The Central Valley Regional Water Quality Control Board announced a settlement has been reached with Lewis Land Developers for violating a construction stormwater general permit at a 122-acre project in Placer County that led to an uncontrolled discharge of sediment and stormwater into a nearby ravine.

Lewis Land Developers has agreed to pay a $213,360 fine for allowing stormwater and sediment discharge that threatened aquatic plant and fish habitat.  The developer also agreed to use $30,000 of the penalty for a supplemental environmental project to train local developers and homebuilders on storm water compliance.

The alleged violations occurred at the Independence at Lincoln residential construction project from November 2018 through January 2019. During a rainstorm in January 2019, a levee breach in a storage basin resulted in a discharge of sediment and turbid water into Markham Ravine.

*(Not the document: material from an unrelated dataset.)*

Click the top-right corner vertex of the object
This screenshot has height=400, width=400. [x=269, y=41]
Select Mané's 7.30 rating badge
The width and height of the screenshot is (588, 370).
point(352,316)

“The developer for this project failed to install required erosion controls prior to rain events and was unable to adequately protect the site once soils got saturated,” said Patrick Pulupa, Executive Officer for the Central Valley Water Board.

Discharges of sediment can cloud the receiving water, which reduces the amount of sunlight reaching aquatic plants. These flows can also clog fish gills, smother aquatic habitat and spawning areas, and transport other materials such as nutrients, metals, and oil and grease that can harm aquatic life and habitat.